--- Task to complete ---
Please swap "Screen dimensions" for "Display size" wherever it occurs in the entries below, and reproduce everything else unchanged.

--- Data in this exercise ---

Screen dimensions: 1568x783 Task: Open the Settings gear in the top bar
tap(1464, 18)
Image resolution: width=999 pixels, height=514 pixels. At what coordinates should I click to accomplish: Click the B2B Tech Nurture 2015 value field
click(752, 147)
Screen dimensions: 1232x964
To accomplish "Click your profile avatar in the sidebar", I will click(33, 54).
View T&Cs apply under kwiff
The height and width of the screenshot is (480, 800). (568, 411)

--- Problem solution ---
Display size: 1568x783 Task: Open the Settings gear in the top bar
tap(1464, 18)
Image resolution: width=999 pixels, height=514 pixels. At what coordinates should I click to accomplish: Click the B2B Tech Nurture 2015 value field
click(752, 147)
Display size: 1232x964
To accomplish "Click your profile avatar in the sidebar", I will click(33, 54).
View T&Cs apply under kwiff
The height and width of the screenshot is (480, 800). (568, 411)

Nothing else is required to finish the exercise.